+++ RECORDS SUPPLIED
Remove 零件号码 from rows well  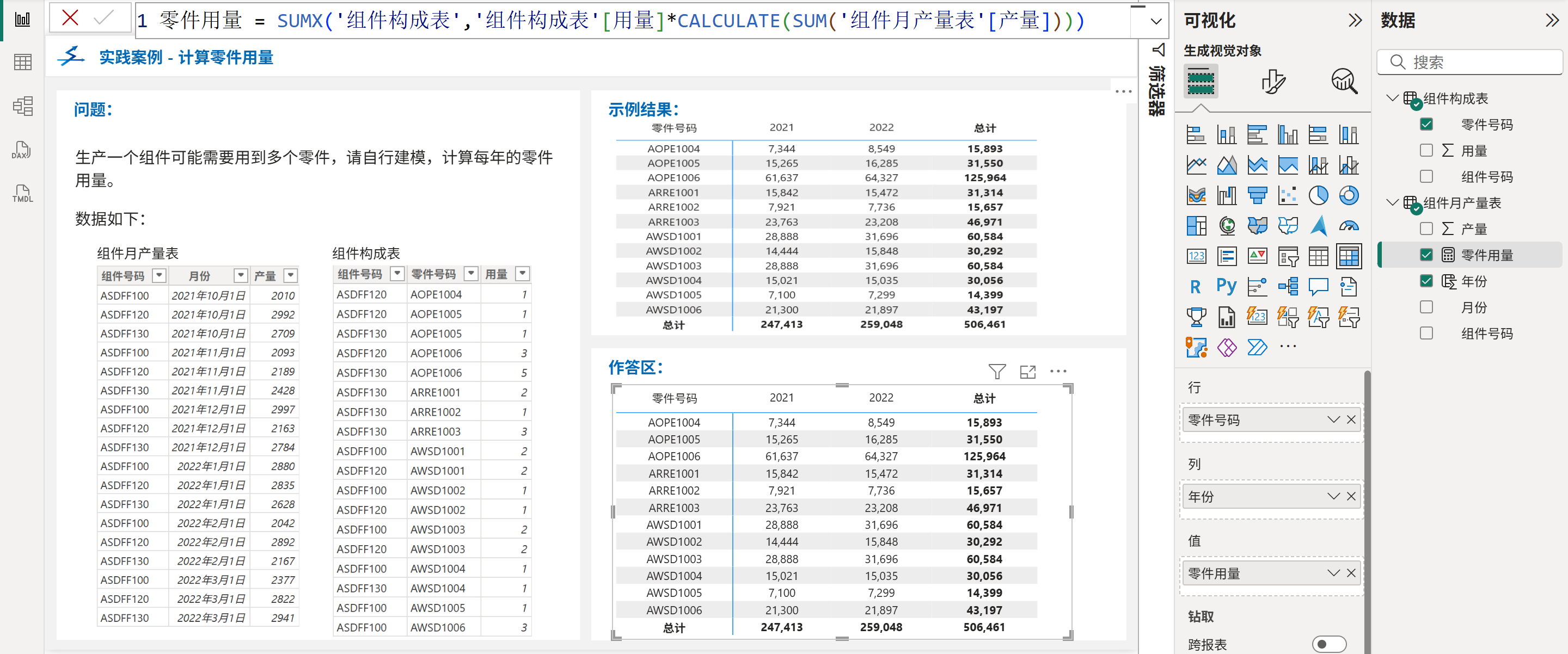pos(1351,420)
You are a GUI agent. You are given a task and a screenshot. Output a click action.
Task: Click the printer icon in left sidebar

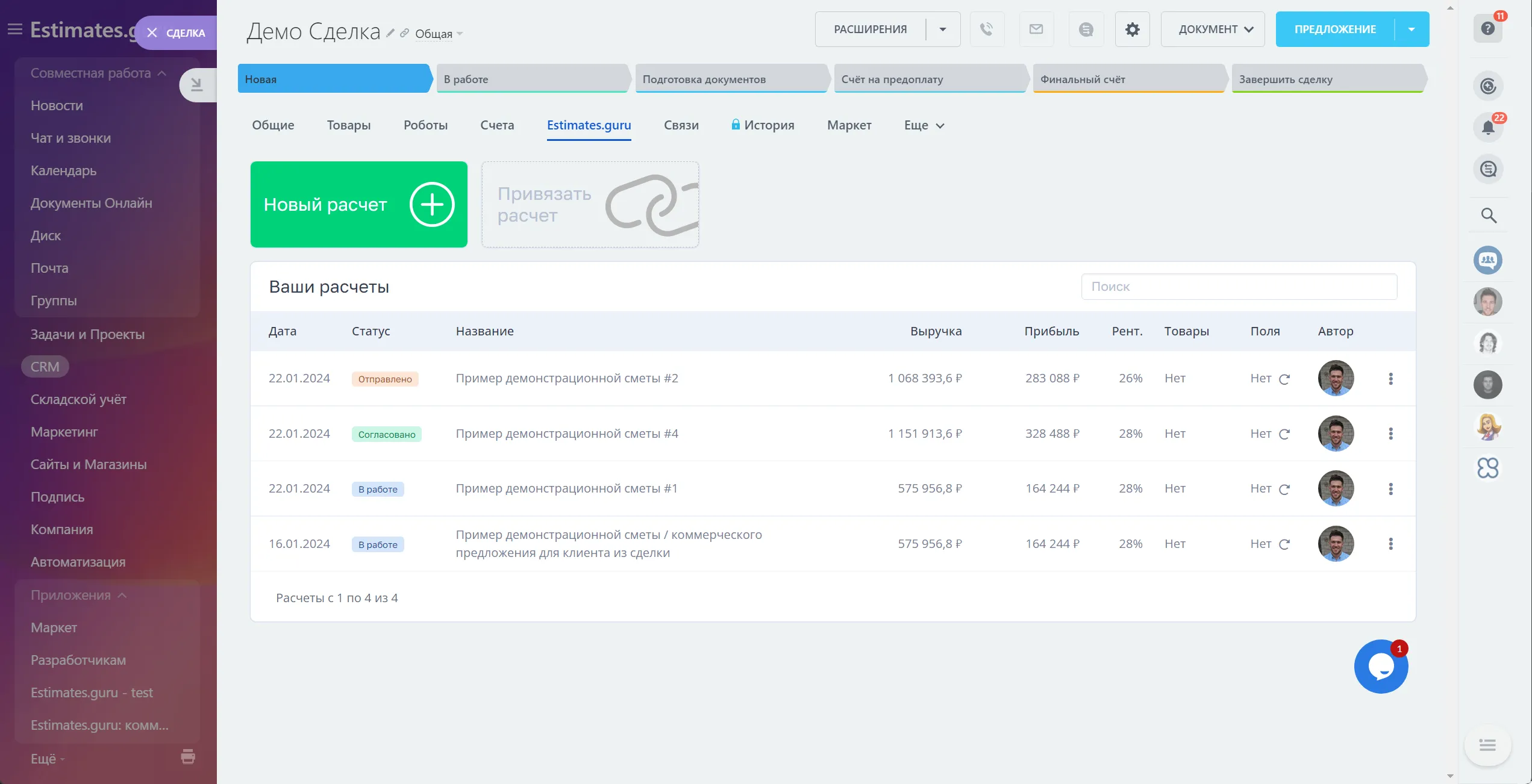click(188, 756)
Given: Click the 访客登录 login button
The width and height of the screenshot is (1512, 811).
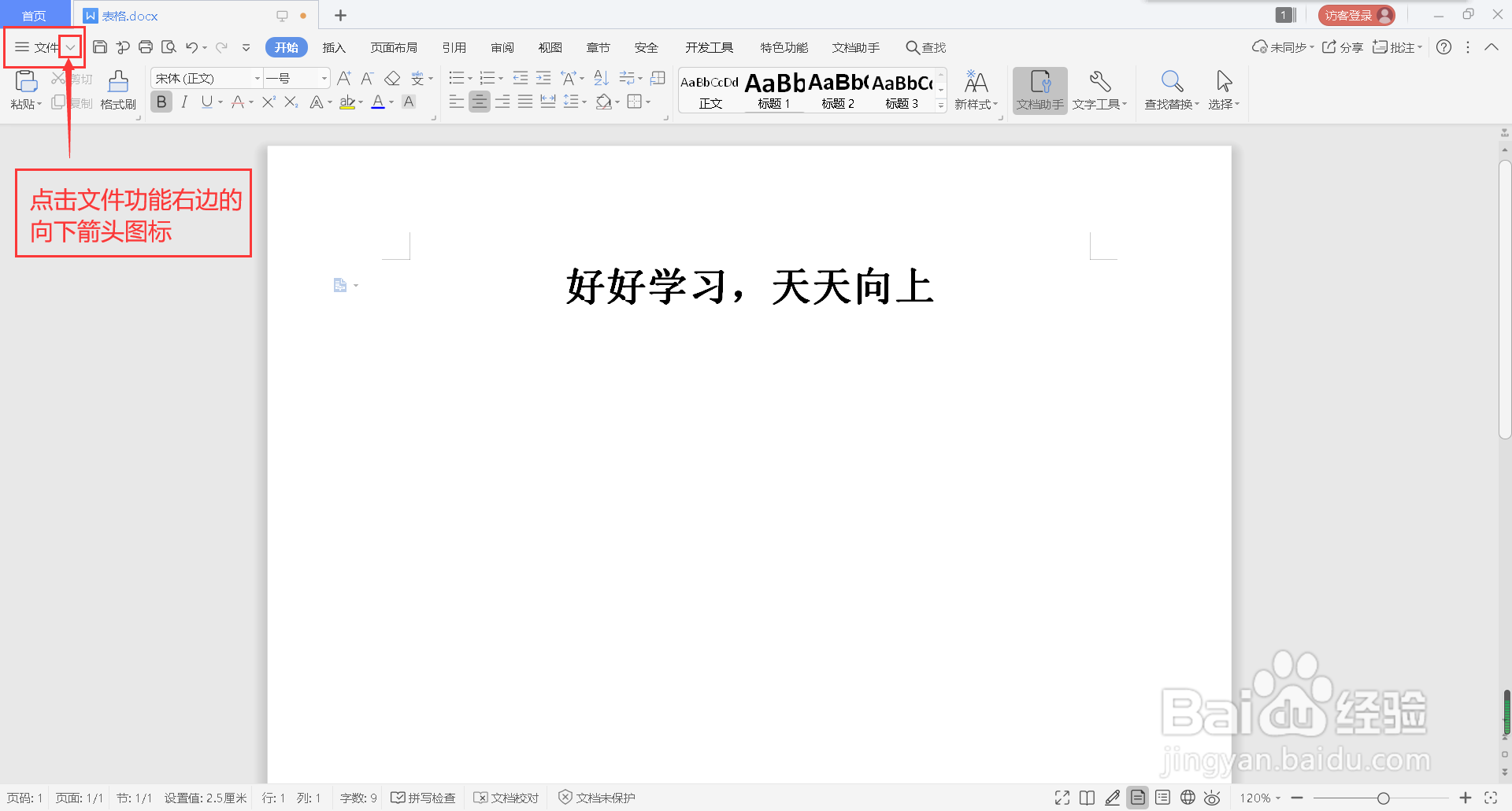Looking at the screenshot, I should pos(1356,14).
++++++
## WHAT THE EXERCISE ASKS
The response must restate exactly the lines from the one containing "The width and" through the end of the records above and must leave out all pictures.

## RESPONSE TO THIS EXERCISE
The width and height of the screenshot is (1512, 811).
Looking at the screenshot, I should pos(1356,14).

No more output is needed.